裏側はこんな感じで基部にはが存在しますが、材に埋もれて確認しづらい時もあります。 今回注目すべきは椀の外側。本種は以前から椀の外側に白色の綿毛が密生するのが特徴とされています。 となると右側のものはベニチャワンタケモドキと言うことになりますが、ちょっと待って下さい。 右のものも部分的に白いんですよね。明らかに特徴が混在しています。

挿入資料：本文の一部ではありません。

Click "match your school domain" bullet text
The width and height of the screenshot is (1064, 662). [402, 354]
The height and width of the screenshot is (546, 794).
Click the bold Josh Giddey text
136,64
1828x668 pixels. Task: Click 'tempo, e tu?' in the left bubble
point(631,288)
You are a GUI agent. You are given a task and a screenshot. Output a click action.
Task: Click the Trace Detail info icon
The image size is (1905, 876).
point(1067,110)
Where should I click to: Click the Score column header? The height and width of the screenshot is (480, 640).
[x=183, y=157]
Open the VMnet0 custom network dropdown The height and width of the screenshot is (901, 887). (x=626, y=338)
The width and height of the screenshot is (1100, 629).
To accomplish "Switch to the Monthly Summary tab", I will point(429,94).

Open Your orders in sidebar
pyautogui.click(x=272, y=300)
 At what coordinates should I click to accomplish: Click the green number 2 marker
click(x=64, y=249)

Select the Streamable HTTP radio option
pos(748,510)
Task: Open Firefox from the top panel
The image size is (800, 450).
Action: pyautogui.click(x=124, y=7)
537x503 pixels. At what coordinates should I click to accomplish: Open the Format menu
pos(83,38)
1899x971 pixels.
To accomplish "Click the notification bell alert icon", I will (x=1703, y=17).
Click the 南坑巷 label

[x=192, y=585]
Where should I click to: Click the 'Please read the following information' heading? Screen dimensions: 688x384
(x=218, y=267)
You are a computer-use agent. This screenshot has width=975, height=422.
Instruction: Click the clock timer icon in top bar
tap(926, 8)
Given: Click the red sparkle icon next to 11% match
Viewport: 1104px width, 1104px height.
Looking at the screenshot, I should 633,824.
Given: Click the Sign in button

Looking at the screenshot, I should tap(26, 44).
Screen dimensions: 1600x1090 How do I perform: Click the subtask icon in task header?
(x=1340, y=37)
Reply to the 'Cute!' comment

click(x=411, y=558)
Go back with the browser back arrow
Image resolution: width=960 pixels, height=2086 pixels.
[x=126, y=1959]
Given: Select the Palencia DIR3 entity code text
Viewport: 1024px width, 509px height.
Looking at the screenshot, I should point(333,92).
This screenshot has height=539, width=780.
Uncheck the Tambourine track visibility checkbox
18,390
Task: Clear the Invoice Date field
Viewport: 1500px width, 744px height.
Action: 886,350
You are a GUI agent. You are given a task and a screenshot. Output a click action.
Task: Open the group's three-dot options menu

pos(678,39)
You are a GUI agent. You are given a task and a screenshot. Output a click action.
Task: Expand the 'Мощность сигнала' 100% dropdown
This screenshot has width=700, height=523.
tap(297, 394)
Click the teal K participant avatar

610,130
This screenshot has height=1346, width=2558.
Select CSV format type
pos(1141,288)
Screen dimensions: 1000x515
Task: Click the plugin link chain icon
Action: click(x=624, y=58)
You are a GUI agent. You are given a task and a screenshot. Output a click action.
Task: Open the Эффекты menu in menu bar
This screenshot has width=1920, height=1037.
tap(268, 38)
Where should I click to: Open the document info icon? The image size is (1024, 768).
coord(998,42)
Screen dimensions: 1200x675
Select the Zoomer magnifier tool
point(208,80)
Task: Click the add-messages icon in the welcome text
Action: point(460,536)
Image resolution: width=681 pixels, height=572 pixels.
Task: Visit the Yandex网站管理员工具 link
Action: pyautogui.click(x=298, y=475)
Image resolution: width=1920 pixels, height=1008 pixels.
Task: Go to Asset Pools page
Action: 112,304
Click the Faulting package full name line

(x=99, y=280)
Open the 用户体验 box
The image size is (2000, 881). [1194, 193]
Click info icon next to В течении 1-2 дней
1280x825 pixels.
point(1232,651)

そしてここからの顕微鏡観察結果は全て外側に毛が無い子実体のもの、 つまり従来ではベニチャワンタケモドキであるとされてきたものの記録です。 その結果、ベニチャワンタケと判断せざるを得ず、外側の毛は判断基準にならない可能性があります。 ただ特徴が完全に一致したわけではないので、そこは要検討です。


■ 2018年10月20日 撮影

子実層面を顕微鏡観察してみると、やはり圧倒的な赤さです。 そしてこの段階で胞子サイズの違いに目が行ってしまいます。


■ 2018年10月20日 撮影

子実層面の表面付近を油浸対物レンズで観察してみました。 側糸は先端部ほど太く、先端部は3μmほど。基部が2μmほどなので少し太くなっています。 ここまではベニチャワンタケの特徴で合ってるんですけどね。


■ 2018年10月20日 撮影

側糸を切り出してみました。隔壁を持ち、細胞内に赤色色素を内包しています。 この段階でやはり側糸は分岐していることが確認できたので、頭の中が混乱しました。


■ 2018年10月20日 撮影

メルツァー試薬で染色してみると子嚢はどこも染まらないので記載通りの非アミロイドのようです。 この写真だと同一子実体内での胞子のサイズが極端に異なるのが良く分かりますよね。 となると胞子のサイズってあまりアテにならない?


■ 2018年10月20日 撮影

子嚢胞子を観察していましたが、なぜか胞子の周囲に小さい胞子が漂っています。 最初はコンタミでもしたかと思いましたが、これ何と胞子が発芽して分生子を形成しているんです。 あまり他のチャワンタケの顕微鏡観察時には見られない現象ですが、本種では良く見られるそうです。 ただこの現象が中々起きないものもあるようです。


■ 2018年10月20日 撮影

子嚢胞子は楕円形ですが長さバランバランで、20μm〜34μmとバラつきがありまくりです。 両端部が潰れて円筒形に近い形状のものも見受けられます。 また厚壁と言うベニチャワンタケの特徴も観察できました。 ベニチャワンタケモドキの胞子は大きいものでも20μmを超えないとのことですが、 本種の未熟な胞子だと小さいものもあるので、胞子のサイズでの判断はちょっと遠慮。


■ 2018年10月20日 撮影

子嚢胞子から形成された分生子です。 顕微鏡観察をやっているとこの現象はたまーに出くわしますが、本種はかなりお盛んですね。 やはりここまで観察しても無印とモドキの概念には納得できず仕舞いでした。

■ 2019年10月14日 撮影

この日は地下生菌探索がメインでしたが、本種も良い彩りとなってくれました。 ちなみに材にはゴムタケも同居していましたが、良く見るとこれ2018年の時と同じ樹種では? 2018年はやや太めの落枝で、今回が主幹なのですが、樹皮が似ているような・・・?

■ 2020年10月18日 撮影

場所は2018年と同じなんですが、やっぱこれ同じ樹種ですね。幹の質感が全く同じです。 こう言う時に樹木の知識があれば特定できるんでしょうが、本持ってるくらいじゃ無理かぁ。 この樹皮はブナ科っぽくはないと思うんですけど。


■ 2020年10月18日 撮影

それにしても鮮やか!遠くにあっても人工物みたいに見えて超目立ちます。 このような彩度の高いキノコは被写体として優秀ですが、変な色に写るので後で編集が大変です。